While backup and recovery can be achieved by combining a secondary data center with snapshots and replication tools, a hybrid cloud provides an attractive option.

The cloud can increase your company’s resilience by providing off-site backup that creates an air gap and allows for rapid recovery, ensuring optimum recovery point objectives (RPOs) and recovery time objectives (RTOs).

Off-Site Backup With Hybrid Cloud

The hybrid cloud provides both private and public cloud resources which can be used for backup and recovery. The private cloud environment serves as on-site data storage, while the public cloud offers an off-site location for backup data.

While some forms of ransomware can delete on-premises backups, they can’t affect data that has been backed up in the public cloud. Creating an off-site backup with a hybrid cloud also saves the expense of creating/leasing a secondary physical data center.

Creating an Air Gap

In this era of ransomware, air gapping has become a crucial tool for protecting backup data. Storing backup data on resources that are not connected to the company network creates an air gap over which a threat, such as ransomware, cannot travel.
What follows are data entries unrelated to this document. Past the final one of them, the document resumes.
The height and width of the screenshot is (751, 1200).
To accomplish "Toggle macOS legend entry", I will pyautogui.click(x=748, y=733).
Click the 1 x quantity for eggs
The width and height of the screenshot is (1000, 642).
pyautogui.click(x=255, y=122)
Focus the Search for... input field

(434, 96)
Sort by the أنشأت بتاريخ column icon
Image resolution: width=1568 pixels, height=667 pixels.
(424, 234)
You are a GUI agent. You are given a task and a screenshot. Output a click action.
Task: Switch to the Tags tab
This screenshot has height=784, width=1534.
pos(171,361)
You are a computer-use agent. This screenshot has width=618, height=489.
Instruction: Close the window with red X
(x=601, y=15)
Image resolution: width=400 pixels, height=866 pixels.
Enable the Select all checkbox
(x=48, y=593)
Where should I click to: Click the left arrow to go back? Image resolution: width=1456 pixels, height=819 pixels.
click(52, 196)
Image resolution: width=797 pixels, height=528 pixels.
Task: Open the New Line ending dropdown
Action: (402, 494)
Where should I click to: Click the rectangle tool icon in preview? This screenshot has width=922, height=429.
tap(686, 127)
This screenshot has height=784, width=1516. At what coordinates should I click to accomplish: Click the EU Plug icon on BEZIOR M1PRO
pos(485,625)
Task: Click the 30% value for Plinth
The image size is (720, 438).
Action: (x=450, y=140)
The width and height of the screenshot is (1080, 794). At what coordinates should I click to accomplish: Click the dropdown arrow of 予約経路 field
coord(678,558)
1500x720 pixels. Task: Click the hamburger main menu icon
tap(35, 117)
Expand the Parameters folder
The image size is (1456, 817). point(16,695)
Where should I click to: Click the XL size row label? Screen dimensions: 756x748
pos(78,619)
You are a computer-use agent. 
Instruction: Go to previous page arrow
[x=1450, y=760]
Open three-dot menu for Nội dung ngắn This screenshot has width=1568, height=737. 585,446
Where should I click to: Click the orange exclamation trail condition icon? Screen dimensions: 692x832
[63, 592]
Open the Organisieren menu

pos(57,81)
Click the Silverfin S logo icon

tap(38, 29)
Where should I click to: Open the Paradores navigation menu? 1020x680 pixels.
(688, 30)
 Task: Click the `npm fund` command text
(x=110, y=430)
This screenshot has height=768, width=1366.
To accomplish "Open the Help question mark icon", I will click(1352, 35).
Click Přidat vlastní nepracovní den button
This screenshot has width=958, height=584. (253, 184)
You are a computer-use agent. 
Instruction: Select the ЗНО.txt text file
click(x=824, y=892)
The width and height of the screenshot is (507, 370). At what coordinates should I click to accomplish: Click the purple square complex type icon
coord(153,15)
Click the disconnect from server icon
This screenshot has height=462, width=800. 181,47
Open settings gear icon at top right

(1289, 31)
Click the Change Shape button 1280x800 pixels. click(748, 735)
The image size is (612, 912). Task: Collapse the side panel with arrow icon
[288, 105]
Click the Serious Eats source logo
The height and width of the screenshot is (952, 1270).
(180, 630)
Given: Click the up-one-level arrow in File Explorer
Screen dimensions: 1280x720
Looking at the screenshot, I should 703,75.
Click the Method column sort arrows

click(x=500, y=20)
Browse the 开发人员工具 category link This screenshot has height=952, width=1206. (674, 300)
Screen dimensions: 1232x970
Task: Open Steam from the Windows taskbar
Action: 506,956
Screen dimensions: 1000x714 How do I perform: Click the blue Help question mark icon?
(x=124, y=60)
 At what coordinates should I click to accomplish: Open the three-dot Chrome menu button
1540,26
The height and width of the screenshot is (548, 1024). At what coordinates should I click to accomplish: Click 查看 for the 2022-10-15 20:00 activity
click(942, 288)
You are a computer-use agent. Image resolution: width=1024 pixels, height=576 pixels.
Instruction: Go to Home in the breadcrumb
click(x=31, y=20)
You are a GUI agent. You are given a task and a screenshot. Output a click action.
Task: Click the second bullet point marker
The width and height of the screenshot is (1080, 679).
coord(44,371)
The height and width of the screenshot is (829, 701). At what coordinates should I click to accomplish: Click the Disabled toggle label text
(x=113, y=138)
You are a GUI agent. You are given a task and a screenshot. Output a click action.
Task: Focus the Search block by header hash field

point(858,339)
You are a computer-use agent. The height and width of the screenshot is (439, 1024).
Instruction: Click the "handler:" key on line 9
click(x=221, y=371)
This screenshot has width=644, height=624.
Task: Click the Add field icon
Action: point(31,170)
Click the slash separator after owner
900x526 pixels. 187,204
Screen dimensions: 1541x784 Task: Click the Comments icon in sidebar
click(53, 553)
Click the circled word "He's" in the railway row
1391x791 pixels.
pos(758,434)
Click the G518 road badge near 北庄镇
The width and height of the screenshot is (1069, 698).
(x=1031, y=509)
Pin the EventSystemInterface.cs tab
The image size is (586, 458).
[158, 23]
While the hybrid cloud is connected to the network, the public cloud can be used as archival storage for backup that is disconnected, creating an air gap. While this data may take longer to retrieve, it will be safe from a cyberattack. Archived data can still be recovered in a matter of hours.

Rapid and Complete Data Recovery

Your company’s degree of data resilience can be gauged by your ability to meet RPOs and RTOs. The more resilient a business is, the smaller its RPO and RTO windows. The goal is to recover data that is in as current a state as possible by making backups frequently and recovering data as close as possible to the time the incident occurred.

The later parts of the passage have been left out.